• HOW TO COMPLETE THIS TASK: The records should be written out in full, with nothing altered.

• DATA FOR THE TASK:
☆ ☆ ☆ ☆ ☆

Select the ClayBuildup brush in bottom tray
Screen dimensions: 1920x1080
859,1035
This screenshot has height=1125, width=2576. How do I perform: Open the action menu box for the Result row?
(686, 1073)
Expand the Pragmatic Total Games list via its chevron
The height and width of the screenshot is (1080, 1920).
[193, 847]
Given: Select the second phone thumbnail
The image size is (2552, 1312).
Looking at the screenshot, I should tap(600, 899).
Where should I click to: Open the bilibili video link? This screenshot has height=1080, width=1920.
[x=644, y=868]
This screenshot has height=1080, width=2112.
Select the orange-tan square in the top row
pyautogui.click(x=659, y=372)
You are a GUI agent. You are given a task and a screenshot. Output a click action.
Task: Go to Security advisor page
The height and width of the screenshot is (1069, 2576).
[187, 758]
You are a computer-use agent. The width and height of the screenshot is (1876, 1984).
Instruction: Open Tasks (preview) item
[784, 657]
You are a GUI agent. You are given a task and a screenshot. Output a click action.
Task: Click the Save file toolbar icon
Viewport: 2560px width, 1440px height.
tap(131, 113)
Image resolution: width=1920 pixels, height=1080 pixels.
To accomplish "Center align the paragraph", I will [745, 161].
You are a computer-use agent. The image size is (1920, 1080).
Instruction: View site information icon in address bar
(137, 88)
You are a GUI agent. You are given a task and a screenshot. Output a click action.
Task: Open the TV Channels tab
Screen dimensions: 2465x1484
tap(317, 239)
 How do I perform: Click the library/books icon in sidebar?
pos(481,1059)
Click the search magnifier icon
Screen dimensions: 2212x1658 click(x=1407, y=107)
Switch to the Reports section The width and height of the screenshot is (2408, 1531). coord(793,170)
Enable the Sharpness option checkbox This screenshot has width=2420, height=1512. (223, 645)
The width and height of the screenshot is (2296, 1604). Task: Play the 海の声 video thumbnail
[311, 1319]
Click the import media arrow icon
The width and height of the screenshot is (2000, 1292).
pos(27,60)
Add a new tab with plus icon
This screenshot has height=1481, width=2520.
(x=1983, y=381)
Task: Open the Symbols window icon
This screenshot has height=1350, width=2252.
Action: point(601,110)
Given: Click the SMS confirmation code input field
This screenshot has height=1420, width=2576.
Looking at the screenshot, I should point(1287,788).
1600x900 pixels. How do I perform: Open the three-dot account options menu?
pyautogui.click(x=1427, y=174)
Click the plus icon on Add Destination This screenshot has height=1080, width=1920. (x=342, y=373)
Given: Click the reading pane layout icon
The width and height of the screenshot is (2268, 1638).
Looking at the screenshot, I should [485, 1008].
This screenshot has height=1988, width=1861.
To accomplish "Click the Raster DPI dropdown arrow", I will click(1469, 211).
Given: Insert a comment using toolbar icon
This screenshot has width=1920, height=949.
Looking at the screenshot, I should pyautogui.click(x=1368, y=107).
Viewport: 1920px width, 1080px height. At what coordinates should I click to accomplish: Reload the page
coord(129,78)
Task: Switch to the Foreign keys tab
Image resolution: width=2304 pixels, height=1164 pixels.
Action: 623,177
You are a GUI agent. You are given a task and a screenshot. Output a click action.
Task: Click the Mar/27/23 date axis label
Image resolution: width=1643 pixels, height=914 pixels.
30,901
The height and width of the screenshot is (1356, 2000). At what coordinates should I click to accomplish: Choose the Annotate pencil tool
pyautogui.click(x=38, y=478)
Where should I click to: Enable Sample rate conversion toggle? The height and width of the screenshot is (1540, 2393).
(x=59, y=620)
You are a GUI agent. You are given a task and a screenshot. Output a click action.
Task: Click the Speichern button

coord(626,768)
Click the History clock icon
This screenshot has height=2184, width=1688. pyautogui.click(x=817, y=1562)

☆ ☆ ☆ ☆ ☆

• OUTPUT FOR THIS EXERCISE:
Select the ClayBuildup brush in bottom tray
Screen dimensions: 1920x1080
859,1035
This screenshot has height=1125, width=2576. How do I perform: Open the action menu box for the Result row?
(686, 1073)
Expand the Pragmatic Total Games list via its chevron
The height and width of the screenshot is (1080, 1920).
[193, 847]
Given: Select the second phone thumbnail
The image size is (2552, 1312).
Looking at the screenshot, I should tap(600, 899).
Where should I click to: Open the bilibili video link? This screenshot has height=1080, width=1920.
[x=644, y=868]
This screenshot has height=1080, width=2112.
Select the orange-tan square in the top row
pyautogui.click(x=659, y=372)
You are a GUI agent. You are given a task and a screenshot. Output a click action.
Task: Go to Security advisor page
The height and width of the screenshot is (1069, 2576).
[187, 758]
You are a computer-use agent. The width and height of the screenshot is (1876, 1984).
Instruction: Open Tasks (preview) item
[784, 657]
You are a GUI agent. You are given a task and a screenshot. Output a click action.
Task: Click the Save file toolbar icon
Viewport: 2560px width, 1440px height.
tap(131, 113)
Image resolution: width=1920 pixels, height=1080 pixels.
To accomplish "Center align the paragraph", I will [745, 161].
You are a computer-use agent. The image size is (1920, 1080).
Instruction: View site information icon in address bar
(137, 88)
You are a GUI agent. You are given a task and a screenshot. Output a click action.
Task: Open the TV Channels tab
Screen dimensions: 2465x1484
tap(317, 239)
 How do I perform: Click the library/books icon in sidebar?
pos(481,1059)
Click the search magnifier icon
Screen dimensions: 2212x1658 click(x=1407, y=107)
Switch to the Reports section The width and height of the screenshot is (2408, 1531). coord(793,170)
Enable the Sharpness option checkbox This screenshot has width=2420, height=1512. (223, 645)
The width and height of the screenshot is (2296, 1604). Task: Play the 海の声 video thumbnail
[311, 1319]
Click the import media arrow icon
The width and height of the screenshot is (2000, 1292).
pos(27,60)
Add a new tab with plus icon
This screenshot has height=1481, width=2520.
(x=1983, y=381)
Task: Open the Symbols window icon
This screenshot has height=1350, width=2252.
Action: point(601,110)
Given: Click the SMS confirmation code input field
This screenshot has height=1420, width=2576.
Looking at the screenshot, I should point(1287,788).
1600x900 pixels. How do I perform: Open the three-dot account options menu?
pyautogui.click(x=1427, y=174)
Click the plus icon on Add Destination This screenshot has height=1080, width=1920. (x=342, y=373)
Given: Click the reading pane layout icon
The width and height of the screenshot is (2268, 1638).
Looking at the screenshot, I should [485, 1008].
This screenshot has height=1988, width=1861.
To accomplish "Click the Raster DPI dropdown arrow", I will click(1469, 211).
Given: Insert a comment using toolbar icon
This screenshot has width=1920, height=949.
Looking at the screenshot, I should pyautogui.click(x=1368, y=107).
Viewport: 1920px width, 1080px height. At what coordinates should I click to accomplish: Reload the page
coord(129,78)
Task: Switch to the Foreign keys tab
Image resolution: width=2304 pixels, height=1164 pixels.
Action: 623,177
You are a GUI agent. You are given a task and a screenshot. Output a click action.
Task: Click the Mar/27/23 date axis label
Image resolution: width=1643 pixels, height=914 pixels.
30,901
The height and width of the screenshot is (1356, 2000). At what coordinates should I click to accomplish: Choose the Annotate pencil tool
pyautogui.click(x=38, y=478)
Where should I click to: Enable Sample rate conversion toggle? The height and width of the screenshot is (1540, 2393).
(x=59, y=620)
You are a GUI agent. You are given a task and a screenshot. Output a click action.
Task: Click the Speichern button

coord(626,768)
Click the History clock icon
This screenshot has height=2184, width=1688. pyautogui.click(x=817, y=1562)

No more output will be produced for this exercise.